O MORRO DOS NAMORADOS



*Homenagem ao meu avô Benedito Benício de Sá, (in memoriam), pelas noites de contação de histórias; pelas melhores lembranças de minha infância; pelos momentos de folia trazidos de seu Sertão Nordestino, que povoa meu imaginário.

Prometeu dizer a qualquer dia a todas aquelas meninas do vilarejo a lenda dos namorados. Com seu semblante duro e triste, tomou-as das mãos o cravinho embrutecido de lábios mais vermelhos, e separou o bonito cravo por entre as rochas. Todas sentadas em roda. Subiu na montanha e num grito precipitou a elas, como teria dito à sua companheira de outra vida, um sonho de estrelas, como o domínio de seu amor regalou os mundos...

Foi o destino, vestir a camisa do menino num Cacão de Fogo. Colocaram armas e uma blusa vermelha junto com a bagagem do menino. E um morto-vivo revoltou-se na terra! Era a maldição de caminhar, para uma alma atormentada no Morro dos Namorados.

“Tabua do mundo perdoa-me, dentre as vírgulas de todas as mortes de hoje e de ontem... eu enlouqueço a cada dia por tudo o que fiz...”, dizia aquele matador dos sertões, em busca de uma viva-alma para perdoa-lhe os pecados, todas aquelas mortes encomendadas! “E eu falei isso ao menino – o meu amor...”, a melodia ecoando pelo vento ateado de todo aquele espaço em branco. Um céu regenerado e as pessoas do povoado todas mortas pelo chão... e lembraram daqueles passos dos namorados em pleno sol do esquecimento. Era a lama da maré que soprava a imagem de um amor ressecado nos sertões sem chuva...

Olhos de cão perseguido... “Tabua do mundo perdoa-me!” Uma infinita dor na alma, sem a flor de seu amor... o matador esquecia-se do próprio nome; revoada dos sentidos; explosão escalpelada de sentimentos. O sino da igreja calou-se, sangrou pela terra seca, umedeceu raízes dos cactos. Um massacre naquela terra seca de chuva, agora seca de vidas... falou ao menino, o meu amor.

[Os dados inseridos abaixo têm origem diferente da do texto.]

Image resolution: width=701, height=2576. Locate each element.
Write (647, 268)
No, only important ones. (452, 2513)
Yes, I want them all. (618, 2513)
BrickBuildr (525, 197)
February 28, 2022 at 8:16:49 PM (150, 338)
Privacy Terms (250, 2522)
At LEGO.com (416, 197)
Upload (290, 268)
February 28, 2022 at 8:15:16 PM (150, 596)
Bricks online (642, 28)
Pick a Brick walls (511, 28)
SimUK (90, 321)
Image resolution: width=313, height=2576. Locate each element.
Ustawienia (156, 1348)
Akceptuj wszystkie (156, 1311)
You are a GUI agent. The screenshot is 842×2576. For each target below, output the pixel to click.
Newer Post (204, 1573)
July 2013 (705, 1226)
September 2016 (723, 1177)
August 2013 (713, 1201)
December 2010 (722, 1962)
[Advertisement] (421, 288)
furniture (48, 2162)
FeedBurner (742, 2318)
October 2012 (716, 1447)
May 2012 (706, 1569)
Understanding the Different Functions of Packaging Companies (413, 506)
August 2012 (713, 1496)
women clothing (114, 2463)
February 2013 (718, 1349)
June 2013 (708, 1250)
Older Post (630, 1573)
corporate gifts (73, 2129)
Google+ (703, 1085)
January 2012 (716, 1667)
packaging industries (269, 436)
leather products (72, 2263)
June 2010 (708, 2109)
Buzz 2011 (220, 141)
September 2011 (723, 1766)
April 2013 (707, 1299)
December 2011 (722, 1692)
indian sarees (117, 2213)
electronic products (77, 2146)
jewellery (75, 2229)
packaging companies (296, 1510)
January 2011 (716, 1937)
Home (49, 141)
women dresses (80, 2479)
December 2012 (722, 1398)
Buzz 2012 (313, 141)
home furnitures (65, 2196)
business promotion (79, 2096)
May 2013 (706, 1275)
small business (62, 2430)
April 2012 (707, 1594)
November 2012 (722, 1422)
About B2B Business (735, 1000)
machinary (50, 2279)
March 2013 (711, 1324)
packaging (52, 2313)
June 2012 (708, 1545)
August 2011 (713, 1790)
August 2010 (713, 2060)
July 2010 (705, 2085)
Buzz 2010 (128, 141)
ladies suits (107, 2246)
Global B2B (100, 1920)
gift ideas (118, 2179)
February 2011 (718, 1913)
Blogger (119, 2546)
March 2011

Escapava-se despreocupadamente a arma nas mãos do matador. Ainda com o cano quente e cheia de pólvora queimada... tinha ido cumprir um dever há dias pago pelo coronel de outras esquinas do sertão. Esqueceu, porém, que o grande amor de sua vida morava naquele vilarejo que depois destas tragédias viria a se chamar Morro dos Namorados, sem nenhuma alma viva para recordar e contar os fatos, ainda os olhos do Cancão em brasas!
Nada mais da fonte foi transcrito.